Quecksilber ist giftig für Mensch und Umwelt. Bereits geringe Mengen können das Nervensystem schädigen. Besonders die Entwicklung der Hirnfunktion von Kindern kann durch Quecksilber-Verbindungen stark beeinträchtigt werden. Es gibt außerdem zahlreiche Gesundheitsschäden, die sich auf eine Quecksilberbelastung zurückführen lassen, wie Herz-Kreislauferkrankungen, Schäden des Immunsystems oder der Fortpflanzungsorgane sowie allgemeine vegetative Störungen.
Seefisch gilt mittlerweile als so hoch belastet, dass Schwangeren vom Genuss bestimmter Seefische abgeraten wird. Eine Grenzwertfestlegung erscheint fraglich, da einige Wissenschaftler bezweifeln, ob es überhaupt eine unbedenkliche Menge für den menschlichen Körper gibt.
Die EU beschäftigt sich schon seit langem mit der Quecksilber-Problematik. Jüngst hat sie eine Richtlinie verabschiedet, nach der der Export von Quecksilber ab 2010 verboten sein wird. Bereits im Jahr 2005 veröffentlichte die Kommission eine Quecksilber-Strategie , die eine zentrale Rolle bei der europaweiten politischen Entwicklung spielen wird. Darin fordert das Europäische Parlament die Kommission unter anderem auf, bis Ende 2007 einen Vorschlag zur Begrenzung von Amalgam in Zahnfüllungen vorzulegen.

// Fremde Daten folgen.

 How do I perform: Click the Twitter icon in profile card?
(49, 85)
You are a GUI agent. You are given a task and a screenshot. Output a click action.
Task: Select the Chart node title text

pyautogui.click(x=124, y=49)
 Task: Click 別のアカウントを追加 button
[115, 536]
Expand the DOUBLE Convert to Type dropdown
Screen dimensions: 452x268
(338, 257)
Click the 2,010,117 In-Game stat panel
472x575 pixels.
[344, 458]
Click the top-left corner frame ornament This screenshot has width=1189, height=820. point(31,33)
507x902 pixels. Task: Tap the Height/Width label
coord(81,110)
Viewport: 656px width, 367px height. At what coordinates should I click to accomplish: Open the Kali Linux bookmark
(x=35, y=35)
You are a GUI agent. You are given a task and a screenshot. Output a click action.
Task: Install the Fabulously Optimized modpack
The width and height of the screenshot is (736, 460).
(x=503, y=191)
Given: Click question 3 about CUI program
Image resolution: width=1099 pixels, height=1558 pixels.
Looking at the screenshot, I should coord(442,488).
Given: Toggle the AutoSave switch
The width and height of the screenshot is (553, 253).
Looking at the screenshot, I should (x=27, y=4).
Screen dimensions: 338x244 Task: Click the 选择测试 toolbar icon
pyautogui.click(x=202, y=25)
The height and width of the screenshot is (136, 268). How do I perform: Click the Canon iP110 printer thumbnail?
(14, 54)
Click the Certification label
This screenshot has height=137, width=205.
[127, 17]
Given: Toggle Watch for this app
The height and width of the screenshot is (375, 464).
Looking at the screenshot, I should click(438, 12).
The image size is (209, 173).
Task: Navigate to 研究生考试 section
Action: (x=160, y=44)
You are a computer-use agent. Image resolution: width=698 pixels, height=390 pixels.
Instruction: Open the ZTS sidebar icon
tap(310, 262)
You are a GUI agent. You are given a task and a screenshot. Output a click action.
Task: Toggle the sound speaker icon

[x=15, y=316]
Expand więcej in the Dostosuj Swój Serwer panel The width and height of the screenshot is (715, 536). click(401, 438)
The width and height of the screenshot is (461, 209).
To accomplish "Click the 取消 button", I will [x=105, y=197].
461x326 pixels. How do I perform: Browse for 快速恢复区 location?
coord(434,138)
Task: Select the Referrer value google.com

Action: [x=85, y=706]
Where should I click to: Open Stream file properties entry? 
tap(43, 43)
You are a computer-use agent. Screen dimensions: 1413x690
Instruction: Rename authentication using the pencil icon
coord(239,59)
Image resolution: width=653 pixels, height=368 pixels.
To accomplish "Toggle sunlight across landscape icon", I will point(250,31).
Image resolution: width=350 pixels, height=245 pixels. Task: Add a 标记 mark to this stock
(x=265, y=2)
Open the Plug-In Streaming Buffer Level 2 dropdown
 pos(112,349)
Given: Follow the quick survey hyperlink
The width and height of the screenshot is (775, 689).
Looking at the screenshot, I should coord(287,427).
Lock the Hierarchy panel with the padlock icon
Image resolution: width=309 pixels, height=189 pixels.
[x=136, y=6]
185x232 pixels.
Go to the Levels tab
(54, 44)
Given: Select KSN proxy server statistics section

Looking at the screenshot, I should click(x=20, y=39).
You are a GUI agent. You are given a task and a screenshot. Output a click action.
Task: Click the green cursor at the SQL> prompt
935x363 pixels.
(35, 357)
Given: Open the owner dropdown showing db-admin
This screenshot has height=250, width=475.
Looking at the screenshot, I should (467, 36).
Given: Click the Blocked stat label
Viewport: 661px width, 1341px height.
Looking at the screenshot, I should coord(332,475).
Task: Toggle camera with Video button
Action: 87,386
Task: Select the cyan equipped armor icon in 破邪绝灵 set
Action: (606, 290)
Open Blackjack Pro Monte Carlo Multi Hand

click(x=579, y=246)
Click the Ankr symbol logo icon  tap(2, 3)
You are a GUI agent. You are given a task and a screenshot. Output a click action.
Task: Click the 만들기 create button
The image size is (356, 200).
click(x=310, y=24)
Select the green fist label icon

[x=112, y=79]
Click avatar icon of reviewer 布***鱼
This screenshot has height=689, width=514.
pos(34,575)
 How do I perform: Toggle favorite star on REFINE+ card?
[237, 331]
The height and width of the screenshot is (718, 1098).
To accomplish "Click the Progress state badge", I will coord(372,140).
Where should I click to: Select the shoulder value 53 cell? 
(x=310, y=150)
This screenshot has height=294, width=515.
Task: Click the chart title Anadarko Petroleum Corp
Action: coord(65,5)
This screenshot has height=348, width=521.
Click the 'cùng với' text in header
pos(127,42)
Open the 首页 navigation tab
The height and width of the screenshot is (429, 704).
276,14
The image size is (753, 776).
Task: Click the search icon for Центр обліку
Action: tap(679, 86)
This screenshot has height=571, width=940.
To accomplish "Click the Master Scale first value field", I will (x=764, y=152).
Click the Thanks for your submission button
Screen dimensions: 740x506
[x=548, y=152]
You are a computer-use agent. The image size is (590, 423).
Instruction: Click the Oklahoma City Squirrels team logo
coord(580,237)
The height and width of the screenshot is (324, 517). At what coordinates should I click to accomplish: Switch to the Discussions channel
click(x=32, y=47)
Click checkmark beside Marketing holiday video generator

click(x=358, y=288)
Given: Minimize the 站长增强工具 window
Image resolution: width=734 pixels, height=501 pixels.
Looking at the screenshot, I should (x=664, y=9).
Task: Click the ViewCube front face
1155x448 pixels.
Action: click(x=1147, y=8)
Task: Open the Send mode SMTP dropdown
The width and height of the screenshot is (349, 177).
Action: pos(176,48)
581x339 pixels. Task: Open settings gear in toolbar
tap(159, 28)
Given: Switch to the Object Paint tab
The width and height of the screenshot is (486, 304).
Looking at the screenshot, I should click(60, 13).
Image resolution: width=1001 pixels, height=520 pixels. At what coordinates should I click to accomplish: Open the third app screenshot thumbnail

Der BUND setzt sich als deutscher Kooperationspartner der europaweiten Kampagne "Stay Healthy, Stop Mercury" für die Reduktion der Quecksilberverschmutzung ein. Im Rahmen dieser Arbeit hat der BUND im Februar 2007 die Studie "Quecksilber – Globale Belastung und Gefährdung kindlicher Fähigkeiten" veröffentlicht, die den Stand der Untersuchungen zu Gesundheitsschäden durch Quecksilber und zur weltweiten Verbreitung von Quecksilber zusammenfasst.